Goal of the exercise >> Whenever the word "click" appears in a line of the listing, copy that line.
** Records for the task follows **
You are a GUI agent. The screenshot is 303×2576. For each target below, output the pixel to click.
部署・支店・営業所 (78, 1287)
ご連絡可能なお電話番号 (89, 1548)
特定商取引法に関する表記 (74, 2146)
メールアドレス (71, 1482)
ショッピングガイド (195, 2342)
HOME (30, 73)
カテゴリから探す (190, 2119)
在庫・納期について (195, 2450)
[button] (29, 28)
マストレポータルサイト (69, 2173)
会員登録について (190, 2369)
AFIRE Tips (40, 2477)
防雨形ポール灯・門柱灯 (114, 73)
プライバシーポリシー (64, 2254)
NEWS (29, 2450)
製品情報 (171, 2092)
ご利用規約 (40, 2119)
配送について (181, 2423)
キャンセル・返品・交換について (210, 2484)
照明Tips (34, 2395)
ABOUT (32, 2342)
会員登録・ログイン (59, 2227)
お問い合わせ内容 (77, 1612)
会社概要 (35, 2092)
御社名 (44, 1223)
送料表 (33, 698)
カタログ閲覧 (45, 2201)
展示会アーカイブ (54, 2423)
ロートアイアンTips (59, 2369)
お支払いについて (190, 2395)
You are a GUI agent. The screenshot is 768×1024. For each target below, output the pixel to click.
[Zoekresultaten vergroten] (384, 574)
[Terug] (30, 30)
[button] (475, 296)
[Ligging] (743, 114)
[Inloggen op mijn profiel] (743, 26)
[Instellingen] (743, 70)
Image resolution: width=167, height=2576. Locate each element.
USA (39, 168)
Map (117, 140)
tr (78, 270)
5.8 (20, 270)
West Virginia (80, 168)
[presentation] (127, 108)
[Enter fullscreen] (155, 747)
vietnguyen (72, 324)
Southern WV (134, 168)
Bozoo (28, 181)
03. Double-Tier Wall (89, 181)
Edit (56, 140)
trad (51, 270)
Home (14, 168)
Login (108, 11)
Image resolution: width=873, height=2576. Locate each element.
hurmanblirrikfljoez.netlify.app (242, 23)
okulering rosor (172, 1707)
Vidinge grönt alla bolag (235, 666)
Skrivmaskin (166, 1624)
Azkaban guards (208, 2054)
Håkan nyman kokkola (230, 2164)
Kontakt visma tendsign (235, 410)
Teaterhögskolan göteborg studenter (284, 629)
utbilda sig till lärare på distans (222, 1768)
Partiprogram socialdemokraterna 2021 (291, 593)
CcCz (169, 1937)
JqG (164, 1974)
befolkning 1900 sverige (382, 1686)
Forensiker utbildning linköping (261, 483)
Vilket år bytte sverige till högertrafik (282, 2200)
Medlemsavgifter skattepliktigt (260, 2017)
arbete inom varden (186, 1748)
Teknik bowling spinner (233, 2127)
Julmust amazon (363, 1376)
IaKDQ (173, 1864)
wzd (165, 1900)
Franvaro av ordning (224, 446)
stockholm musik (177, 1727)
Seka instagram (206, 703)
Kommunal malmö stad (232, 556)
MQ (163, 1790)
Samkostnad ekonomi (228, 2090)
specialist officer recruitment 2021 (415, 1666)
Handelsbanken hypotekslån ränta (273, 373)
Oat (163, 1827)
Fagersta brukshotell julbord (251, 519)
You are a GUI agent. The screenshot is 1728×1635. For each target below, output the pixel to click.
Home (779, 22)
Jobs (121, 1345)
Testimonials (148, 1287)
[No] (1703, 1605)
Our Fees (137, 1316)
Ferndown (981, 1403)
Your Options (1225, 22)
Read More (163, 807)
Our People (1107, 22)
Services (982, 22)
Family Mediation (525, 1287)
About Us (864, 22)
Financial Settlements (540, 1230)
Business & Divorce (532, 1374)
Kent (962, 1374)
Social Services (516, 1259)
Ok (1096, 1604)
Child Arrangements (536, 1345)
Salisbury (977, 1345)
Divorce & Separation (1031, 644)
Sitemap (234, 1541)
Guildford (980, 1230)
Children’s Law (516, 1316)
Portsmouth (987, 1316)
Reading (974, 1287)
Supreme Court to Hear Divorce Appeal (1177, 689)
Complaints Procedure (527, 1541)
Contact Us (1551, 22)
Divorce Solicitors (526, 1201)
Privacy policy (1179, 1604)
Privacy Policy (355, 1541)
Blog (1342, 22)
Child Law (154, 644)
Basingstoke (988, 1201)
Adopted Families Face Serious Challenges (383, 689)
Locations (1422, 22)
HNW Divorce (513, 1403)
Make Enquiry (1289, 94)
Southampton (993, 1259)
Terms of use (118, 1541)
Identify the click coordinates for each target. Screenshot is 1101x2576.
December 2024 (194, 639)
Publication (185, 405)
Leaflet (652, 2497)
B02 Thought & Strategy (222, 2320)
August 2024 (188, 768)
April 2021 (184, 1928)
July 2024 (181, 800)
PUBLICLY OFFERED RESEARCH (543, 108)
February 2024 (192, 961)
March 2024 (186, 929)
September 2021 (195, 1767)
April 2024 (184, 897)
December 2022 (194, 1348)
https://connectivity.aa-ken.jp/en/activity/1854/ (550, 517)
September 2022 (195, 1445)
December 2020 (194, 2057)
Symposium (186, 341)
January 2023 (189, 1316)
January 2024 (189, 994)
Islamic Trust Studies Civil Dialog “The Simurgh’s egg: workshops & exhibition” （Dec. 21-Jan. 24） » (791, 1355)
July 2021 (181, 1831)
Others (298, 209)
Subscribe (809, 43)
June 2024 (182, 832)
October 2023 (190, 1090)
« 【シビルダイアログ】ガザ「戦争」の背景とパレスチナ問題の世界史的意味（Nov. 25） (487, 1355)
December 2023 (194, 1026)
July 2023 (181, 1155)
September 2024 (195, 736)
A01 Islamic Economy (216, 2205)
** End of Records for the task **
Task result >>
You are a GUI agent. The screenshot is 303×2576. For each target below, output the pixel to click.
You are a GUI agent. The screenshot is 768×1024. For each target below, output the pixel to click.
You are a GUI agent. The screenshot is 1728×1635. For each target below, output the pixel to click.
Identify the click coordinates for each target. Screenshot is 1101x2576.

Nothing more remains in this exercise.